Experience has taught me many things--among them, stick to what you do best and leave the rest to others. Just because you're an expert in your own sphere doesn't make you an authority in everyone else's.

It may be noble to think we can do it all, but we can't. In fact, we've seen an increasing number of business owners create major problems for themselves by assuming responsibilities that go far beyond their levels of expertise. In an attempt to do it all, "do-it yourselfer" business owners may be doing their businesses in.

Of course, handling certain aspects of our business made sense in the start-up stages. At some point, all of us have probably tackled one aspect of our business or another. When a business gets to a certain point, however, this do-it-yourself method no longer suffices. Entrepreneurs who continue to rely on amateurish methods beyond this point develop a mentality that stifles growth and presents an unprofessional image to their customers.

When entrepreneurs do it themselves, it costs more in time, energy and resources, especially when complex problems arise that they're not prepared to handle. Many learn too late that the best time to hire a specialist is when you don't need one.

It's understandable that busy business owners want immediate answers to their problems and instant, cheap relief. But in a highly competitive, rapidly changing, increasingly complex business environment, entrepreneurs stuck in the do-it-yourself mode are moving their businesses backward and falling way behind their competitors.

Successful homebased business owners have learned how to shift gears, work out the kinks in their businesses, and prepare and plan for growth. They understand the pitfalls of going it alone. They're able to make responsible decisions based on the needs of their businesses and their customers, rather than on themselves. They're moving their businesses ahead by taking advantage of opportunities and enlisting the aid of specialists who know how to help businesses grow beyond the individual limitations of the business owner. Perhaps most important, they've learned to master tools of information. They're learning from the experts they bring in, gaining valuable insight, new information and a broader sense of what it takes to accomplish certain tasks.

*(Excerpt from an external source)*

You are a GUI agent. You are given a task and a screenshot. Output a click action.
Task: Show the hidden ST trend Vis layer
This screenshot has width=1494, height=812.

Business owners don't have to remain stuck in the do-it-yourself mentality. Knowing when your expertise ends and another's begins, then concentrating your energies on the areas in which you excel--this is the best way to make the transition between the start-up and high-growth phases and set your business on a successful path. Relying on the same thing to get you by will do just that . . . get you by. It won't help you prosper, and it definitely won't help you move ahead.


Debra Schacher, a marketing communications consultant, is president of Dare to Dream Marketing Services in Irvine, California, and chair of the National Home Office & Business Opportunities Association.